Many of our local EMS providers are struggling because payments for providing medical treatment and care can be denied by insurers and Medicaid if the patient is not transported to the hospital. Not every call requires the person to be treated at the hospital or, in some cases, the patient refuses transportation. But every call costs money to the EMS service. This will address a very real fiscal crisis that was initially brought to my attention by several EMS providers located within my district.
Senate Bill 1003 takes the House bill one step further by including the Medicaid reimbursements. Doing so further levels the playing field and provides greater support for Pennsylvania’s EMS crews and the good work they provide for our citizens.
Money for University Park Airport Expansion
University Park Airport was awarded $2.2 million from the state Multimodal Transportation Fund created by Act 89 of 2013 to fund upgrades to its access road.
This fund was specifically created to help communities like ours undertake important projects that are vital to economic development. We have seen time and time again how improving the airport, as well as access to our community, provides a significant economic boost to our region.

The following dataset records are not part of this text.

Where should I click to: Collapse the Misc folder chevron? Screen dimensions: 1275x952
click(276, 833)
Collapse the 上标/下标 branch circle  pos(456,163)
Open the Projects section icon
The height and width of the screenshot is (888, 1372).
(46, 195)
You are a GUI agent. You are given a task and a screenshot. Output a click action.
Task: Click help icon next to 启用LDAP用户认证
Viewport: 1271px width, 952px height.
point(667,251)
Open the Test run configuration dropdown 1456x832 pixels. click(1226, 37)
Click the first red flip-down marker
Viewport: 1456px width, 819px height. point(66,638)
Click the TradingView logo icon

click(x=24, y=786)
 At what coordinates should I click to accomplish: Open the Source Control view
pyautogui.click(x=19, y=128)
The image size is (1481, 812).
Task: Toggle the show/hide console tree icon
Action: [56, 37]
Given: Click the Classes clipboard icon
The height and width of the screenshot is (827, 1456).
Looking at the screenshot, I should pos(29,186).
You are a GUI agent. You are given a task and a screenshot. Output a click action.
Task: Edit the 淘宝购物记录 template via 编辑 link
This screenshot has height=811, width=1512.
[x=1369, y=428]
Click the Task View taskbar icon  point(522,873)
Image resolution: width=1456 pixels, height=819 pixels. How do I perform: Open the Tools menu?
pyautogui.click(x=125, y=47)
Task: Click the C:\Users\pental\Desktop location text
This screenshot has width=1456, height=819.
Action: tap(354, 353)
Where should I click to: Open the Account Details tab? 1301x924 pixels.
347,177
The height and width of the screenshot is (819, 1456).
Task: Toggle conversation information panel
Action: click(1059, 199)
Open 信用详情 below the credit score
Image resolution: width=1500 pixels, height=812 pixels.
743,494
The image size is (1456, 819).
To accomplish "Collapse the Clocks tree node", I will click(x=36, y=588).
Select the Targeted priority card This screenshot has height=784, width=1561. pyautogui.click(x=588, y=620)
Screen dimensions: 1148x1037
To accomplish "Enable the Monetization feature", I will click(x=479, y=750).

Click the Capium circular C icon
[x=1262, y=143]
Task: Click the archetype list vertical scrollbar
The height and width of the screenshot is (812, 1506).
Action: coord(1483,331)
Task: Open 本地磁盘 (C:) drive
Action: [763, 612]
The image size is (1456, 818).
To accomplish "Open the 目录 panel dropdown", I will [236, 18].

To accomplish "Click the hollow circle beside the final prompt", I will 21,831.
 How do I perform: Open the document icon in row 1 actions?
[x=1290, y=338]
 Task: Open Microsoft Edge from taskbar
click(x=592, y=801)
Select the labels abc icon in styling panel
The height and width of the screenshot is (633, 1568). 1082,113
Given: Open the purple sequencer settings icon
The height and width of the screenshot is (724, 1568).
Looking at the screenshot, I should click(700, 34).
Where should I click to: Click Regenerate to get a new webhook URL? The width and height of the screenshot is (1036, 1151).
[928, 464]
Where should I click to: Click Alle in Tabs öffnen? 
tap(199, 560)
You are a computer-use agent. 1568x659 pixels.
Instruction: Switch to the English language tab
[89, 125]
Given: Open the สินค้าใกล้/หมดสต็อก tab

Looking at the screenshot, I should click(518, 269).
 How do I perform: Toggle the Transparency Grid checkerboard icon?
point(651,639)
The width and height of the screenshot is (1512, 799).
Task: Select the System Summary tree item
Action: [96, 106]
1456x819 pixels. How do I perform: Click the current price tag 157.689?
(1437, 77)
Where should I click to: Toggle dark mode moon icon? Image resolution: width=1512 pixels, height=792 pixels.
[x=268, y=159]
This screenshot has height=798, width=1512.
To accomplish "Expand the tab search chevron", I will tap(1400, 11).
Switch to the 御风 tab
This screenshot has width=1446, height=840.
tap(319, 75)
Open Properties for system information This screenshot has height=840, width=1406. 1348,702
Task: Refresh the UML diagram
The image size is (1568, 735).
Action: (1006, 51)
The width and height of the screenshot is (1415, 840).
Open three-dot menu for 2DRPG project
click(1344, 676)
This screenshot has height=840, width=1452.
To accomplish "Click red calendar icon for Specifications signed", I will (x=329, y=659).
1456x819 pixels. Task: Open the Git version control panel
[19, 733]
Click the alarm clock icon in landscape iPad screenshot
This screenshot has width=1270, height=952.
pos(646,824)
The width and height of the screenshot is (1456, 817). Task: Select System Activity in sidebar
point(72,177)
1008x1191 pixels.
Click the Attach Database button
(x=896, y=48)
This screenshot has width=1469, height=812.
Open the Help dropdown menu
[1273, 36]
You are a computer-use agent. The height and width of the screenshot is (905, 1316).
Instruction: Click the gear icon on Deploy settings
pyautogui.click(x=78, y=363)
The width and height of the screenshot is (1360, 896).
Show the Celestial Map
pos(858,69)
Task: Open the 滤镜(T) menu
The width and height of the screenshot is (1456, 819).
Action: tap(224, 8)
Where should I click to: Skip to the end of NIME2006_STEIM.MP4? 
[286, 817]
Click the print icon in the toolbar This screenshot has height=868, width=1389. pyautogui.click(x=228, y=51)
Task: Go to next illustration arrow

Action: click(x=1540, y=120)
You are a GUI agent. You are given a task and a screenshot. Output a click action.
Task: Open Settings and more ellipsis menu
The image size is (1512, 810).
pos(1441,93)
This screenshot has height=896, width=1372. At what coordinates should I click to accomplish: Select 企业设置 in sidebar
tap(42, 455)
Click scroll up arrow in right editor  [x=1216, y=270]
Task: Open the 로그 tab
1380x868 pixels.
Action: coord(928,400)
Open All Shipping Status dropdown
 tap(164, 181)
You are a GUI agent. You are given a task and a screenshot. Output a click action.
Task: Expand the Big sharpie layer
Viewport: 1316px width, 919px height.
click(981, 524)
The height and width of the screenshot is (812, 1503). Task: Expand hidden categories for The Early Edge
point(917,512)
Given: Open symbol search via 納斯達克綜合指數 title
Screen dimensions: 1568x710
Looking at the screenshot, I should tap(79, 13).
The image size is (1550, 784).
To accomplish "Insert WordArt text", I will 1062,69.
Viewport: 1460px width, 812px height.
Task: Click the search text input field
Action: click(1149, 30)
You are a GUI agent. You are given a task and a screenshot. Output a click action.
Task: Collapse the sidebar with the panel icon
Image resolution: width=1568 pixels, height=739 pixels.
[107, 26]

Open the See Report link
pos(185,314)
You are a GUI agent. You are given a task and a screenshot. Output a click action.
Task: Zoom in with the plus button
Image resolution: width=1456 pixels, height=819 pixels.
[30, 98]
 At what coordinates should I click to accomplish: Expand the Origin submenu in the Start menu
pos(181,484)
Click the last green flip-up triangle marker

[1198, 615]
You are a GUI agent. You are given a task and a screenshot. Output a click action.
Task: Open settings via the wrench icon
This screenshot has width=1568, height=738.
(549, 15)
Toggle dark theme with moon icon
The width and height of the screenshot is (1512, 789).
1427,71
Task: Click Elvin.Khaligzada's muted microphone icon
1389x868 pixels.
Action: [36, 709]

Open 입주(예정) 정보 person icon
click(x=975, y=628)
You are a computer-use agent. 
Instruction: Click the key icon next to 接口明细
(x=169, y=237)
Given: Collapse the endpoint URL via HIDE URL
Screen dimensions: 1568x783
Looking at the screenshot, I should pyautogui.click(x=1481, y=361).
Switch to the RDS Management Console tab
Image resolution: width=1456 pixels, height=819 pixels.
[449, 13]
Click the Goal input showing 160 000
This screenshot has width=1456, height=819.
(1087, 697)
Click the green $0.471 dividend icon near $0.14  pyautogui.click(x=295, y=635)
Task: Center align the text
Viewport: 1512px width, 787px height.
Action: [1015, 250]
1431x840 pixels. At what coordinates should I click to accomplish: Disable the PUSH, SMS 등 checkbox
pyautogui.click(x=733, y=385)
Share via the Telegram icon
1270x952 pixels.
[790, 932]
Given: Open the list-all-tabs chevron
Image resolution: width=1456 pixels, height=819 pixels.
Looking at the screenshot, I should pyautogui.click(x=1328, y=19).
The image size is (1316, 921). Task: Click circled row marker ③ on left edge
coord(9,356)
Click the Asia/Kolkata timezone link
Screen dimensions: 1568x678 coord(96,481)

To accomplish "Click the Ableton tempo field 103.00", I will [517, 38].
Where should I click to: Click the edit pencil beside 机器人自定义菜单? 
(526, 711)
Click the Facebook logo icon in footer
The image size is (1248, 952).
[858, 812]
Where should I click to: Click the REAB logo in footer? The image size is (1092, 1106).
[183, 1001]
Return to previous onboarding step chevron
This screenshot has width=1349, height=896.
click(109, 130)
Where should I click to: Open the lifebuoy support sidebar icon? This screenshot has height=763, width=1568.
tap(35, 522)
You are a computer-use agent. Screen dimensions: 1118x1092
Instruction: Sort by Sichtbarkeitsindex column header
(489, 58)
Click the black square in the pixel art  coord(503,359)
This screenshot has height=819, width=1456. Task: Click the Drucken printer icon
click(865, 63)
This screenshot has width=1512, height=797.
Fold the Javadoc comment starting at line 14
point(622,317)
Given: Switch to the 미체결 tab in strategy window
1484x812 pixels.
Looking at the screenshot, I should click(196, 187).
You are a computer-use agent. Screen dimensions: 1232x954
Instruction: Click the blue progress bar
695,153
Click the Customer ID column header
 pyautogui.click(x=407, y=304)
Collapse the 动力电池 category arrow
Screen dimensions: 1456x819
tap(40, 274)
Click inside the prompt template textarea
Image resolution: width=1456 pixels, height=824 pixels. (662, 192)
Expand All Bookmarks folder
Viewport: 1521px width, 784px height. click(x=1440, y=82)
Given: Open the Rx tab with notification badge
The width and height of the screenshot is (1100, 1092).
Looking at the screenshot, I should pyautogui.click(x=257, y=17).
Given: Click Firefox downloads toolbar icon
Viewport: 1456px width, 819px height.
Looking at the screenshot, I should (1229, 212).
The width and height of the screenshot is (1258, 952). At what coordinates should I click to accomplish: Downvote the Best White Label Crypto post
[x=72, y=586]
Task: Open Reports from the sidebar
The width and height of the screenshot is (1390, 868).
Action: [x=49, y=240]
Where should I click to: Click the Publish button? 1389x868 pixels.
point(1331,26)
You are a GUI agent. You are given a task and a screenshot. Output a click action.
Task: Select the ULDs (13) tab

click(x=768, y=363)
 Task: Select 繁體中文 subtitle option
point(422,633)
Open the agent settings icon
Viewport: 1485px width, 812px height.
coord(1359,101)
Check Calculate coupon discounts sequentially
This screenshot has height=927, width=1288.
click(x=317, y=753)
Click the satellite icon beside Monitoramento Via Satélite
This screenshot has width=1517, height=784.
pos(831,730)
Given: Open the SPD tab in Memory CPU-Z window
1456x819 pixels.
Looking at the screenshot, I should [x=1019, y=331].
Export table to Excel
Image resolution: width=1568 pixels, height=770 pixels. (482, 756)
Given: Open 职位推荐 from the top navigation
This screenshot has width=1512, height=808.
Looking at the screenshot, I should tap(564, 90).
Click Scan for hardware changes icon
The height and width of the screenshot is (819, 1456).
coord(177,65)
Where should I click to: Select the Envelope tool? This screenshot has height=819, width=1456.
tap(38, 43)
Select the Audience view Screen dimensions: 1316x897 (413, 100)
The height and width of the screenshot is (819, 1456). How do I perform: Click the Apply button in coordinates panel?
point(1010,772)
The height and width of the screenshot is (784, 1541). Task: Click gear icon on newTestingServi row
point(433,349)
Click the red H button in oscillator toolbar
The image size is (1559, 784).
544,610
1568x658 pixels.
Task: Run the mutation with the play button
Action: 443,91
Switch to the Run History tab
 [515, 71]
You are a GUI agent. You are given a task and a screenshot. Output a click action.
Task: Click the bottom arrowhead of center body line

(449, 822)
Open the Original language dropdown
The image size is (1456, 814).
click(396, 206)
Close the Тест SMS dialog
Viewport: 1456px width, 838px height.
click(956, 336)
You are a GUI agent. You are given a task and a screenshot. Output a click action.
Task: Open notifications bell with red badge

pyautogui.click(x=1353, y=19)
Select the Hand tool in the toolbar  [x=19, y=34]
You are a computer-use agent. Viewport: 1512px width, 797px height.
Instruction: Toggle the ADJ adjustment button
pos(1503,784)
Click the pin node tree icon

University Park Airport is one of only 14 airports to receive state assistance. The local portion of the funding is part of $5.2 million awarded through the aviation portion of the Multimodal Fund created by Act 89. The fund provides financial assistance to municipalities, councils of governments, businesses, economic development organizations, public transportation agencies, rail/freight, and ports to improve transportation assets, improve public safety and enhance communities.
Tougher Sentences Targeting Domestic Violence in Front of Children
The Senate approved legislation that would lead to tougher sentences for crimes of domestic violence committed in front of children. Senate Bill 1092 provides for a sentence enhancement within the Pennsylvania Commission on Sentencing guidelines for simple and aggravated assault.
The legislation came about through collaboration of the Pennsylvania District Attorneys Association and the Center for Children of Trauma and Domestic Violence Education at Cabrini College. Witnessing domestic violence has a devastating impact on children, both in the short and long-terms. The short-term consequences include increased anxiety, depression, low self-esteem, aggression, difficulty concentrating, social isolation, and lack of empathy. The long-term consequences are similarly troubling and include being more likely to engage in dangerous behavior and are more likely to be caught up in a vicious cycle of abuse; they become an abuser or an abused person themselves.
Under Senate Bill 1092, the range of sentences would be based on aggravating circumstances, such as, if the assault was committed against a family or household member and the defendant knew the crime was witnessed, either through sight or sound, by a minor who is also a family or household member of the defendant or the victim.
According to the U.S. Department of Health and Human Services, 24 states and Puerto Rico currently address in statute the issue of children who witness domestic violence in their homes. This action follows Senate passage of a crime victims package targeting domestic abuse. The bill will be sent to the House of Representatives for consideration.